Every Friday, Mark Kermode highlights one of the collection’s titles with a video introduction. This week, it’s Hadewijch. Bruno Dumont’s film about a young girl cast out from a nunnery who becomes attracted to the ideas of radical Islam was controversial and highly divisive, taking several years to find distribution in the UK – it was eventually released in 2012. Comparing it to Stations of the Cross and Ordet, and other movies that examine personal conflicts of faith, Kermode warns that the elliptical narrative is “not for everyone”, but the result remains a “challenging, arresting and thought-provoking affair”.
What else is available to stream? Every week, we bring you a round-up of the latest titles on BFI Player+:
The Great Game
BFI Player+ continues on from last week’s sporting theme with this 1952 drama starring Thora Hird, which chronicles corruption in the glamorous world of the football league.
Stroszek
Bruno S. leaves Berlin for the bleak trailer parks of Wisconsin in Herzog’s study of Americana.

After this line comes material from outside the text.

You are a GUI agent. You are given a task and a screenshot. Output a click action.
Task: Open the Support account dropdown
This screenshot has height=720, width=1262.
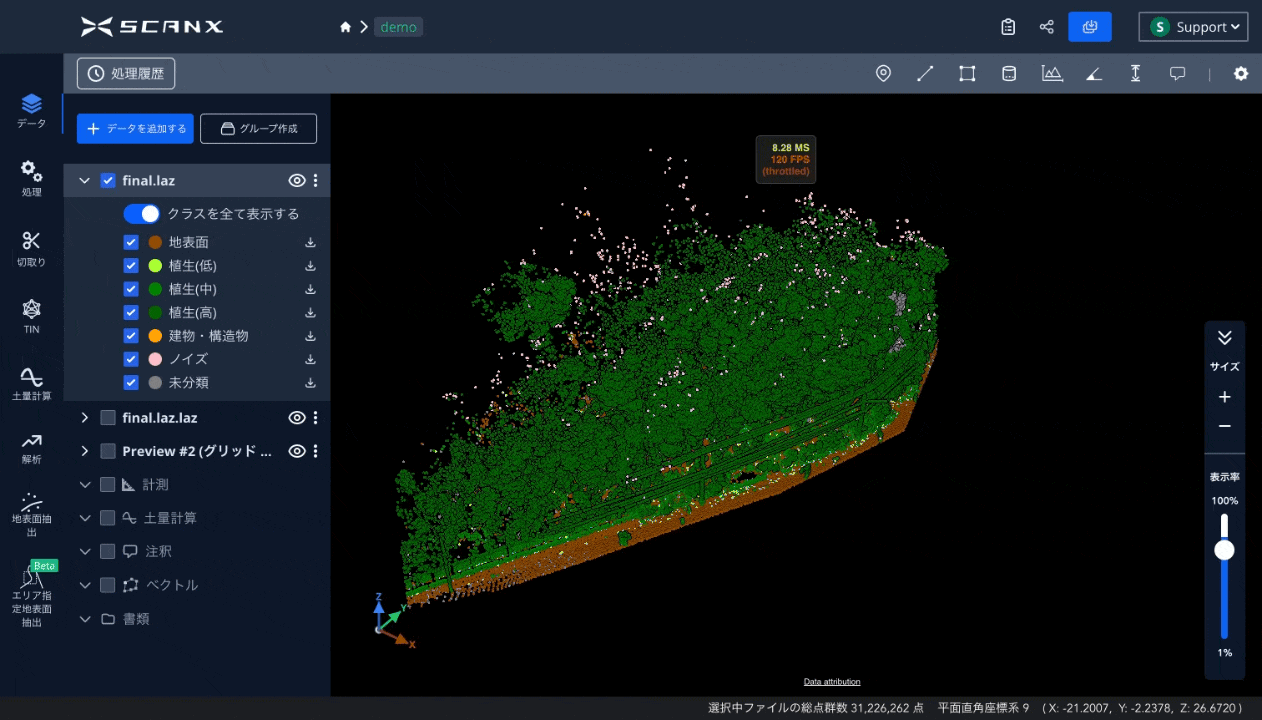tap(1193, 27)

Written specifically for actor, who starred in Herzog’s The Enigma of Kaspar Hauser, the result is a bizarre mix of American poverty and unusual humour – also, chickens.
B. D. Woman
Inge Blackman’s documentary explores the hidden histories of black lesbians, primarily focusing on 1920s Paris. It runs for just 20 minutes, but that doesn’t stop the film cramming in sex and style.
That Hamilton Woman
Vivien Leigh and Laurence Olivier? Those names alone make Alexander Korda’s 1941 drama eye-catching, let alone its intriguing story of the ill-fated love affair between Lord Nelson and Emma Hamilton in the midst of political turmoil – a film reportedly ordered by Churchill as a call to arms against the Nazis.

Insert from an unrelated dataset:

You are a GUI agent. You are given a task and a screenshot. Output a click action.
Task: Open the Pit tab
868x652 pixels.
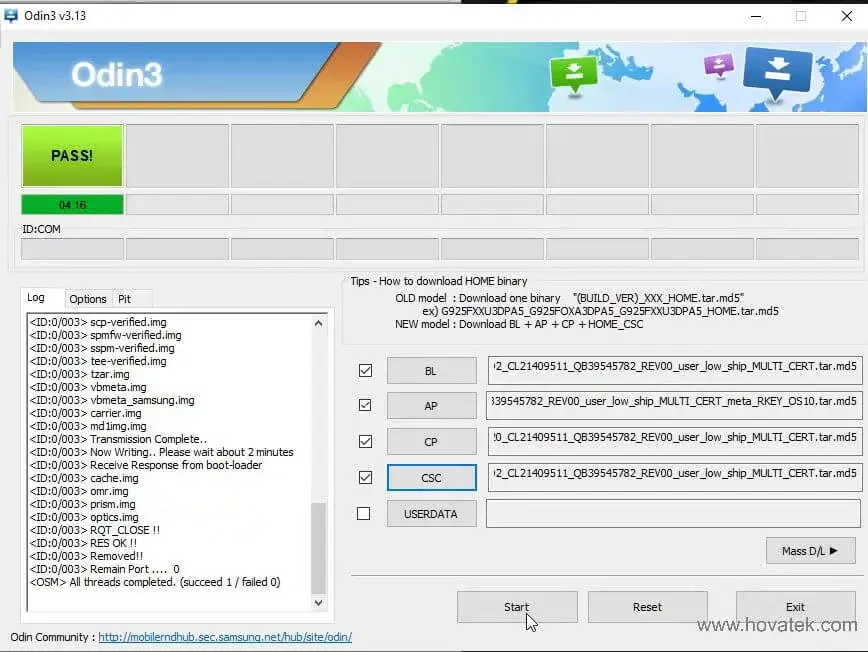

When a Woman Ascends the Stairs
A widowed Ginza hostess struggles to remain faithful to the memory of her husband, despite constant pressure to comprise her honour. Mikio Naruse’s most famous film is a classic example of post-war Japanese cinema.
92 in the Shade
THomas McGuane’s 1975 thriller stars Peter Fonda, Warren Oates and Harry Dean Stanton in a tale of warring Florida fishing gangs. A rare chance to see this in the UK.
Young and Innocent
This 1937 Hitchcock flick is another trend-setting piece for the director, as he establishes his man-on-the-run motif with the story of a witness to a murder, who is accused of the crime, leading him to evade arrest to find the real culprit.